L’Anglaise et le duc (Eric Rohmer)
81-year-old Rohmer’s film, set during the French Revolution, uses digital technology to insert its characters into painted settings. The technique is unsettling at first, but as the film progresses, the artificiality strangely becomes a means of authenticity – the unfamiliarity of its appearance reinforces the sense of a true window into the past. The matter-of-fact air of even the most dramatic events seems like a further guarantee of verisimilitude. It’s a film that’s extremely modern while possessing the most classical of qualities; some might find it a bit talky and distended, but it will probably stand as a key Rohmer film.

The Believer (Henry Bean)
I haven’t actually seen the end of this film. With no more than ten minutes to go, the Varsity projector broke down and they couldn’t get it back up. Still, I saw enough to know that The Believer is a near-must see. An astonishing creation about a Jew who embraces Nazism, the film is the most articulate of the year, and one of the most subtly perverse: the character’s escalating violence and radicalism coexist with a longing to reimmerse himself in Judaism. Ryan Gosling gives a fine, fiery performance in the main role. The film is sometimes too cluttered, and events take place on such a melodramatic scale that they threaten to swamp the character, but the worst never happens (not up to the last ten minutes anyway).

Talk to her (Pedro Almodovar)
Almodovar has mastered the art of making outlandish narratives seem as natural and graceful as a dance. His new film, in which dance is actually woven prominently into the design, revolves around two men, both in love with (wait for it) women in comas. Events build to a shocking violation that Almodovar somehow manages to render smooth and understandable. This is as beguiling a movie as he’s made, even if the broader insights (the title sets out the main message – the importance of communication) don’t amount to much. It shifts gears and perspectives with imperceptible ease, sliding forwards and backwards in time in a way that makes most narratives of that type seem highly self-conscious.

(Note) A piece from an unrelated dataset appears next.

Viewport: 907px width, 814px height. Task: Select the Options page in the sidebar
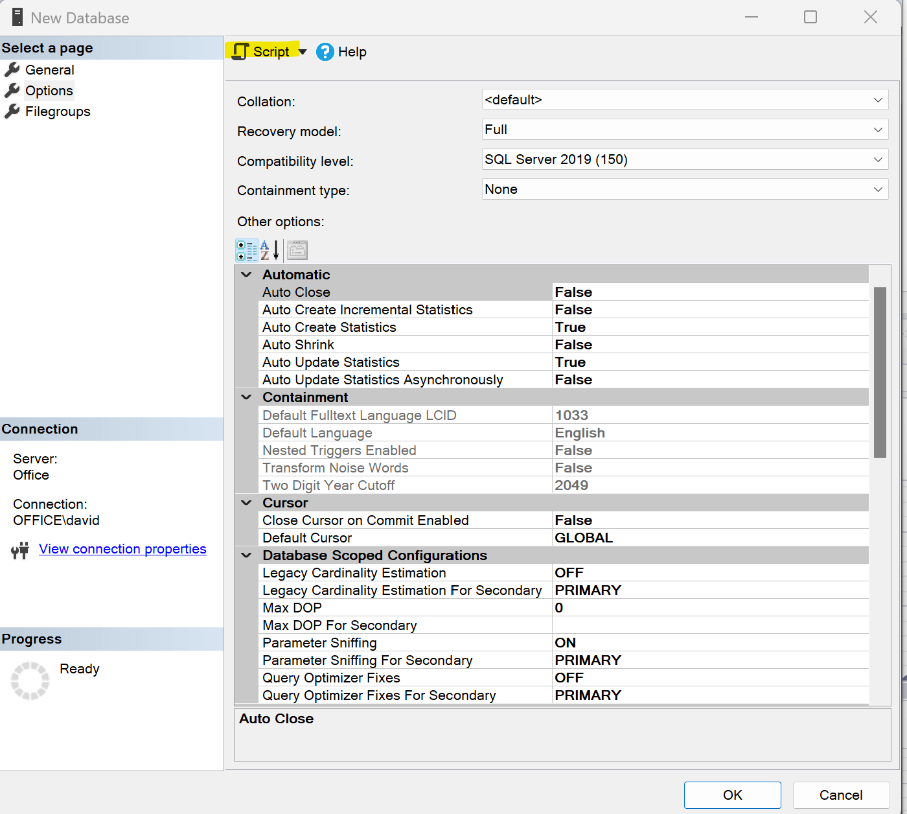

Far from Heaven (Todd Haynes)
Haynes’ film recreates the look and feel of a 50s suburban melodrama like All that Heaven Allows, but takes advantage of modern production freedoms to deal more explicitly with themes of race and sexuality than Douglas Sirk or Vincente Minnelli could have imagined. Julianne Moore is the housewife who’s drawn to the black gardener (Dennis Haysbert) while her executive husband (Dennis Quaid) is fighting his homosexuality. In some ways it’s a rather esoteric project, willingly accepting outdated idioms and attitudes, but Haynes sustains the experiment brilliantly, investing it with almost unimaginable subtlety.

Personal Velocity (Rebecca Miller)
Miller’s film, consisting of three separate stories about women, is an almost exemplary example of how small things, seen on screen, may seem profound. The middle section, with Parker Posey as a book editor falling out of love with her husband, is particularly superb.



Apologies to any masterpieces released in the last few weeks of the year. Near misses include All or Nothing, The Last Kiss and Roger Dodger. As always, I doubt that I saw the year’s worst films, but the most overrated include Signs and Roads to Perdition. I was most disappointed not to have like Adaptation better, but at least I enjoyed a Bond movie more than I had in years. I guess I must have seen a good Canadian film this year too, but I’ve forgotten what it was. See you next year!